▶ _Directives_:
[1] Answer these questions from the risk management article, one line each:
(a) What is the title of Heaslip's article?
(b) Where was the Global Corporate Treasurers Forum Europe held, and in which month?
(c) For what two reasons is some transaction exposure not shown in the P&L?
[2] Rewrite the risk management article from "One of the more" up to and including "plentiful and affordable.", changing "treasurers" to "finance teams".
>> start Selection
Risk Management Issues Rise 

One of the more blatant legacies of the credit crisis has been the rise of risk management and mitigation that treasurers are responsible for. A glaring example of this is the fact that corporates now actively need to carry out counterparty risk analysis of their banking partners - something completely at odds with the ‘one global bank’ policy that many corporates were actively pursuing when credit was both plentiful and affordable. 

A key area of risk management this year has been foreign exchange (FX) - from currency volatility in Europe and South America to concerns over ‘currency wars’ in Asia, corporate treasurers have had to be increasingly mindful of their FX exposures. As such, it is no surprise to find the article from SunGard’s Ryan Heaslip in the top 10 content list. Entitled Cost-effective Foreign Exchange Risk Management, the article looks at steps corporates can take to ensure they have an efficient FX risk management strategy in place. Some questions Heaslip suggests treasurers start by asking include: 
  • Are you currently able to gather a complete dataset of exposures?
  • Is exposure information provided in a timely, detailed and accurate manner? 
  • Is there an operational focus on reducing exposure? 
  • Are risk factors used to rank exposures? 
  • Is there a strategy that prioritises the types of risk to hedge (e.g. balance sheet, short-term forecast, long-term forecast)? 
  • What type of derivative strategies will be used to hedge, after operational considerations? 
The topic of FX risk management was also high on the agenda at the inaugural Global Corporate Treasurers Forum Europe that gtnews hosted at the Grosvenor House Hotel in London in June. The event is an annual independent forum bringing together European corporate treasurers to meet face-to-face, listen to leading speakers and network with industry peers in a high level and exclusive environment. 

Discussion at one session of the forum turned specifically to the transaction risk element of FX risk - where the risk of value changes depending on where the transaction is. Some transaction exposure is not shown in the profit and loss (P&L) because it has not yet been recognised, or the contract is anticipated rather than committed to. A couple of the questions raised at the forum referred to a) whether transaction exposure should be hedged; and b) if it was hedged, whose responsibility within the organisational structure was this?
>> end Selection
>> start Data extract
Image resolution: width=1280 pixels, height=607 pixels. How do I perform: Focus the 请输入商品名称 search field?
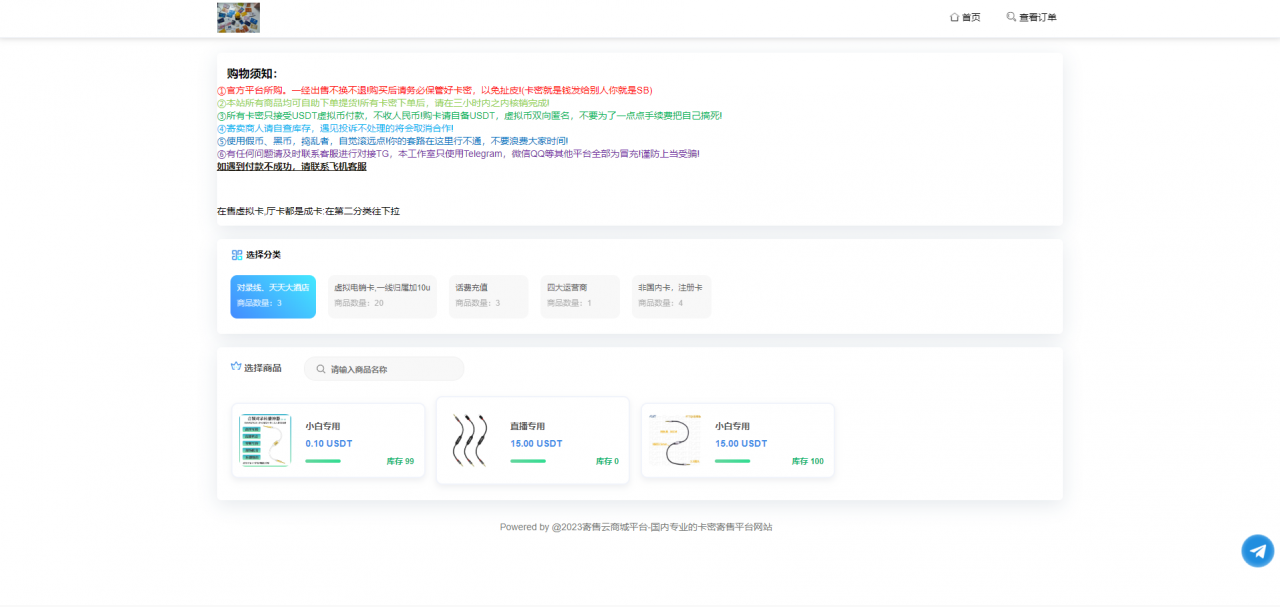[x=392, y=369]
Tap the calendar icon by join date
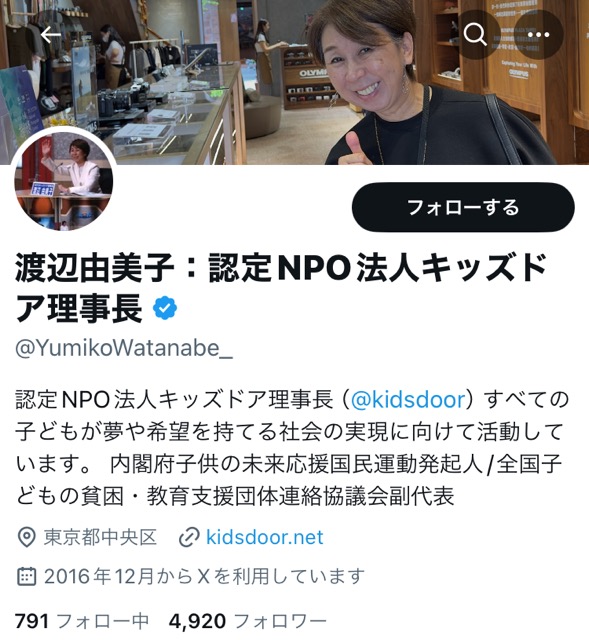The height and width of the screenshot is (640, 589). pyautogui.click(x=27, y=576)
>> end Data extract
▶ _Answers to each task_:
[1]
(a) Cost-effective Foreign Exchange Risk Management
(b) At the Grosvenor House Hotel in London, in June
(c) It has not yet been recognised, or the contract is anticipated rather than committed to.

[2]
One of the more blatant legacies of the credit crisis has been the rise of risk management and mitigation that finance teams are responsible for. A glaring example of this is the fact that corporates now actively need to carry out counterparty risk analysis of their banking partners - something completely at odds with the ‘one global bank’ policy that many corporates were actively pursuing when credit was both plentiful and affordable.